**TRY IT**
Show every line of the listing that contains the word "Where".

***** EXTRACTED INFORMATION

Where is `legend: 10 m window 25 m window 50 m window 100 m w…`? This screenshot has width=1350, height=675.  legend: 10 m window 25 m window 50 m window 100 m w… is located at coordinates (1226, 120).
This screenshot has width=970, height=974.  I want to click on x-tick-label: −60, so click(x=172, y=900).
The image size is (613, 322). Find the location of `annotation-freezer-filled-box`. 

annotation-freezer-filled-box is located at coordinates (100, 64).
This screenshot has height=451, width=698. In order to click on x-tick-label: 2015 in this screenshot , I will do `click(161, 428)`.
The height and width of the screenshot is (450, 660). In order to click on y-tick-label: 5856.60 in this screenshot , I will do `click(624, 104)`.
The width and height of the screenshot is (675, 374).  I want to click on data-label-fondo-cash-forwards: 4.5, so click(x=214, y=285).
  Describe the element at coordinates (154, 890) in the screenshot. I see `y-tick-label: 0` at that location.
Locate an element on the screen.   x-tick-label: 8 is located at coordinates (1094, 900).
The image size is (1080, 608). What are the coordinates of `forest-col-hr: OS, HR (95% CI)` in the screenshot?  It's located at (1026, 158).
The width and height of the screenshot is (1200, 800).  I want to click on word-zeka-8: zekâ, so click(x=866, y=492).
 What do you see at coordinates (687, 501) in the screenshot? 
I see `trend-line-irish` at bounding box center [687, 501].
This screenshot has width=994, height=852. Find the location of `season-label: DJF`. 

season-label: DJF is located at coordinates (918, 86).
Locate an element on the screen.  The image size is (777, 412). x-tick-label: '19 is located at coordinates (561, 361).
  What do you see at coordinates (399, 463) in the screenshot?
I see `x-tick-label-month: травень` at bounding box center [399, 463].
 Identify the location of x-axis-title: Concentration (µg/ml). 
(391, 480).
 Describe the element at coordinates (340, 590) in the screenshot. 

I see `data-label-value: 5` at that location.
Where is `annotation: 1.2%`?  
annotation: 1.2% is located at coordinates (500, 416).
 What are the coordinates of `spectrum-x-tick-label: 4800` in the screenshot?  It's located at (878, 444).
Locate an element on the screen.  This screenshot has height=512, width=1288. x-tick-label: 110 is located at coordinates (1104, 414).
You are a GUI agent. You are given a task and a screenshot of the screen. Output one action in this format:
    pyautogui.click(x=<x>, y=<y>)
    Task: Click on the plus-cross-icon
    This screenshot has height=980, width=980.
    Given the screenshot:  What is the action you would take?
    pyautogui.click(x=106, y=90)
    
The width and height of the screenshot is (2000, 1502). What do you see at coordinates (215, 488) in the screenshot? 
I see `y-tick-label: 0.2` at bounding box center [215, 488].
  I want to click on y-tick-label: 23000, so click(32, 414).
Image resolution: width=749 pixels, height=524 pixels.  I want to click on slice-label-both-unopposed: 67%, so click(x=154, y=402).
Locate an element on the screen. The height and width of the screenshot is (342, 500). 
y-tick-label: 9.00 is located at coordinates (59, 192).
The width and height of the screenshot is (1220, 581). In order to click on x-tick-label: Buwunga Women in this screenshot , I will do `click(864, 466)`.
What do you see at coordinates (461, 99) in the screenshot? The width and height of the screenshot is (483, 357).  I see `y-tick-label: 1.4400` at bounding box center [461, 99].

**********

**RESPONSE BELOW**
Where is `legend: 10 m window 25 m window 50 m window 100 m w…`? This screenshot has width=1350, height=675.  legend: 10 m window 25 m window 50 m window 100 m w… is located at coordinates (1226, 120).
Where is `annotation: 1.2%`?  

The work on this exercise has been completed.